Workplace discrimination because of hairstyle? It’s possible

| Apr 3, 2019 | Workplace Discrimination |

A California lawmaker recently proposed a bill that would provide protections for individuals who wear certain hairstyles in the workplace, primarily African Americans. If passed, the bill would prevent employers from implementing policies about acceptable hairstyles that many claim are a form of workplace discrimination. There are already federal laws prohibiting discrimination in the workplace for people who wear afros, but the law does not currently extend to other hairstyles.

This bill proposes changes to the California Fair Employment and Housing Act, extending protections to individuals who have protective hairstyles besides afros.
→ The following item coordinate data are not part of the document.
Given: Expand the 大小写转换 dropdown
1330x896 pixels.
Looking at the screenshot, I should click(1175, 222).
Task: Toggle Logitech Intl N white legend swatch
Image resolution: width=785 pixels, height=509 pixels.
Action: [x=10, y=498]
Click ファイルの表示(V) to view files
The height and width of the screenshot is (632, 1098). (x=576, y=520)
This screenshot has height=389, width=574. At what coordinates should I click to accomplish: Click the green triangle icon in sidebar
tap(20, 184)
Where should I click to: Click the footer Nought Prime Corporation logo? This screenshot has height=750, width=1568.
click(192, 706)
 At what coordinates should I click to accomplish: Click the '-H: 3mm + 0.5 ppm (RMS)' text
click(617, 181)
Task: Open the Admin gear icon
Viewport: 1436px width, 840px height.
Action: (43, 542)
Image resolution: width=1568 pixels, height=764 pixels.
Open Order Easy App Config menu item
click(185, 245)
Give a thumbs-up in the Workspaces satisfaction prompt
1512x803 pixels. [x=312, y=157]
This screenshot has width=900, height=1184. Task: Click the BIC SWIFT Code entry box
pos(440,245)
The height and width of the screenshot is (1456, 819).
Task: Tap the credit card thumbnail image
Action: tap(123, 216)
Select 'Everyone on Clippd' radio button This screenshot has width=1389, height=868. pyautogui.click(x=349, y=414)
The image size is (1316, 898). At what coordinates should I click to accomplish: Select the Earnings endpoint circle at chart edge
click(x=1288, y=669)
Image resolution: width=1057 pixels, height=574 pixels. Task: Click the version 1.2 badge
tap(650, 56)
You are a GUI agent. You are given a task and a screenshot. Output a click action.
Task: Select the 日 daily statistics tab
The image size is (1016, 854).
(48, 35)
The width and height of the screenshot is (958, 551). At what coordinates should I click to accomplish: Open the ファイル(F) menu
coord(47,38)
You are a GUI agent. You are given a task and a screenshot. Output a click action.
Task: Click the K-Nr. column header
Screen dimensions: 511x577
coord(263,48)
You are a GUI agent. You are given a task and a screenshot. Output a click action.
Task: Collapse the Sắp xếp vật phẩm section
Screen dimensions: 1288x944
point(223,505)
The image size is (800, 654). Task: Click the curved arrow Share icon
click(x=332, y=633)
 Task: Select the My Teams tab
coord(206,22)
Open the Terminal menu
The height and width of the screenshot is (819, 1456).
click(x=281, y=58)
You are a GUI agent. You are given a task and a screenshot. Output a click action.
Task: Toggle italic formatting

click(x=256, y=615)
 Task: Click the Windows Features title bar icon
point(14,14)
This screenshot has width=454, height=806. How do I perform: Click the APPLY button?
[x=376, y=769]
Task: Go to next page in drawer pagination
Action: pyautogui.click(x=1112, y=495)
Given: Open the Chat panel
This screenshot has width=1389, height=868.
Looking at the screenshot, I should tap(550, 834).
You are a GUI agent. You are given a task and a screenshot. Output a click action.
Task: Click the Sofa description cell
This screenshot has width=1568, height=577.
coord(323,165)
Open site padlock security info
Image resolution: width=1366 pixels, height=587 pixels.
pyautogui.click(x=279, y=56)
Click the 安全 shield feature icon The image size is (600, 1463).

Employers would no longer be able to enforce polices that may be discriminatory against individuals who wear braids, twists and locs. Current polices enforced by many employers are thought to unfairly impact people of color.

The California Fair Employment and Housing Act provides protection for workers against discriminatory practices in their place of employment on the basis of race or ethnicity. The proposed amendment to the act would extend those protections to include hairstyles often associated with race. This measure could significantly increase equality in the workplace and keep workers from having to alter their chosen hairstyles simply because of their employer’s preference.

Workplace discrimination in any form is unacceptable and illegal. If a person experienced discriminatory treatment for reasons related to race, gender or other factors, he or she can take steps to hold the employer accountable. The law allows for employees to seek restitution for mistreatment in the workplace, and if a person believes this is an appropriate course of action, it may be helpful to first seek a complete evaluation of the case.